The problem:
From the records below, pull out every line that contains the word "Instruction". Case counts.

Records to process:
○ ○ ○ ○
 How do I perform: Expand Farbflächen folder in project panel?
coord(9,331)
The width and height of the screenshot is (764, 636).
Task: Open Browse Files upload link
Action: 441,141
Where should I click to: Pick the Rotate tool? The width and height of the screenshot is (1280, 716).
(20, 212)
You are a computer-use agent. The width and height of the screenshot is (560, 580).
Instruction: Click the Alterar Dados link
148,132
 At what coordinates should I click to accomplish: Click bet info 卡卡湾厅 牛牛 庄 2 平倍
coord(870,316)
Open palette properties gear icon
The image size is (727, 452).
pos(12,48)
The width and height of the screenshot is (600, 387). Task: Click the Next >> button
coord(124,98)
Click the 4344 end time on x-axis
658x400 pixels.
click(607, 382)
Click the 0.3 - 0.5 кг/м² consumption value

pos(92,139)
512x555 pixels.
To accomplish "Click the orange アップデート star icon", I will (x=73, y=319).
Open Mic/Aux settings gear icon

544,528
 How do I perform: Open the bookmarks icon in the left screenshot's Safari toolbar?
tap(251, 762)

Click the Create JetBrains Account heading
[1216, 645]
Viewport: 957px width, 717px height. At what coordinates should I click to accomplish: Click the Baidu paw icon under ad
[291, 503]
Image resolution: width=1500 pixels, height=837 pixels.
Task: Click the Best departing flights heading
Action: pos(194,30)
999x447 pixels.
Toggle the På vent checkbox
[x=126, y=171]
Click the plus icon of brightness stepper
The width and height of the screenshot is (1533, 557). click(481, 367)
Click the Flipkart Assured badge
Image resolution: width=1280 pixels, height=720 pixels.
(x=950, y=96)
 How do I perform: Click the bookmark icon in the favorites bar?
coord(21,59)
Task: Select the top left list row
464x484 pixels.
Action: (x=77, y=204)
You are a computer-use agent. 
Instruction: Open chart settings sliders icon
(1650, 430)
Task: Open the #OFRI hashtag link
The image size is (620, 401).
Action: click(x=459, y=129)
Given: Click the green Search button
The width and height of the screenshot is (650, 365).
○ ○ ○ ○
Answer to the task:
Instruction: Click the Alterar Dados link
Instruction: Open chart settings sliders icon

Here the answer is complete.